• _WHAT IS EXPECTED_
Copy the listing below line for line, with every character unchanged.

• _EXTRACTED ENTRIES_

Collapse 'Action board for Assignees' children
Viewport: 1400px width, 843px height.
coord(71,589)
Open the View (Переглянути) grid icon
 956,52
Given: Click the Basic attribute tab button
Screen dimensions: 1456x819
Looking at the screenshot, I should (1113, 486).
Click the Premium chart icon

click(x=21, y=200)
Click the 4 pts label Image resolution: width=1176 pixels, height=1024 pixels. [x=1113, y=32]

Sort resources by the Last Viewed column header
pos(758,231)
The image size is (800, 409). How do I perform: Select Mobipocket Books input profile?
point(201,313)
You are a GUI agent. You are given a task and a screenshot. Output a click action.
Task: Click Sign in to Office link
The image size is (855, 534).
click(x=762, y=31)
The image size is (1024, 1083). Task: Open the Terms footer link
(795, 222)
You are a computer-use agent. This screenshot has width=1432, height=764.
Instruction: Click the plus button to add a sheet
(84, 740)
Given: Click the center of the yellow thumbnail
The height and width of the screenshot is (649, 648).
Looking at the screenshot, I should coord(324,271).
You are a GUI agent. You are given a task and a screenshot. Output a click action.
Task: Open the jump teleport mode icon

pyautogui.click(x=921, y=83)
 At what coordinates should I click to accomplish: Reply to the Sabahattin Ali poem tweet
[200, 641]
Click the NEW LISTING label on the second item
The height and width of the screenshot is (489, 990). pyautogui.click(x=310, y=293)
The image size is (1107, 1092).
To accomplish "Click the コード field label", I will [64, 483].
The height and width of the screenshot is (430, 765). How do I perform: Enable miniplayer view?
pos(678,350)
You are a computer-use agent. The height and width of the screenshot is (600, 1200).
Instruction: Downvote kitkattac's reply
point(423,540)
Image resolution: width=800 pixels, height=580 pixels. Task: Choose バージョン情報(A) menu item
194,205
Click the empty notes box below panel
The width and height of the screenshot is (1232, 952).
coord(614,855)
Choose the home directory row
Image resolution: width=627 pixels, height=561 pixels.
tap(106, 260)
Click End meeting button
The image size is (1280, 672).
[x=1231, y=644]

• _ANSWER TO THIS PROBLEM_
Collapse 'Action board for Assignees' children
Viewport: 1400px width, 843px height.
coord(71,589)
Open the View (Переглянути) grid icon
 956,52
Given: Click the Basic attribute tab button
Screen dimensions: 1456x819
Looking at the screenshot, I should (1113, 486).
Click the Premium chart icon

click(x=21, y=200)
Click the 4 pts label Image resolution: width=1176 pixels, height=1024 pixels. [x=1113, y=32]

Sort resources by the Last Viewed column header
pos(758,231)
The image size is (800, 409). How do I perform: Select Mobipocket Books input profile?
point(201,313)
You are a GUI agent. You are given a task and a screenshot. Output a click action.
Task: Click Sign in to Office link
The image size is (855, 534).
click(x=762, y=31)
The image size is (1024, 1083). Task: Open the Terms footer link
(795, 222)
You are a computer-use agent. This screenshot has width=1432, height=764.
Instruction: Click the plus button to add a sheet
(84, 740)
Given: Click the center of the yellow thumbnail
The height and width of the screenshot is (649, 648).
Looking at the screenshot, I should coord(324,271).
You are a GUI agent. You are given a task and a screenshot. Output a click action.
Task: Open the jump teleport mode icon

pyautogui.click(x=921, y=83)
 At what coordinates should I click to accomplish: Reply to the Sabahattin Ali poem tweet
[200, 641]
Click the NEW LISTING label on the second item
The height and width of the screenshot is (489, 990). pyautogui.click(x=310, y=293)
The image size is (1107, 1092).
To accomplish "Click the コード field label", I will [64, 483].
The height and width of the screenshot is (430, 765). How do I perform: Enable miniplayer view?
pos(678,350)
You are a computer-use agent. The height and width of the screenshot is (600, 1200).
Instruction: Downvote kitkattac's reply
point(423,540)
Image resolution: width=800 pixels, height=580 pixels. Task: Choose バージョン情報(A) menu item
194,205
Click the empty notes box below panel
The width and height of the screenshot is (1232, 952).
coord(614,855)
Choose the home directory row
Image resolution: width=627 pixels, height=561 pixels.
tap(106, 260)
Click End meeting button
The image size is (1280, 672).
[x=1231, y=644]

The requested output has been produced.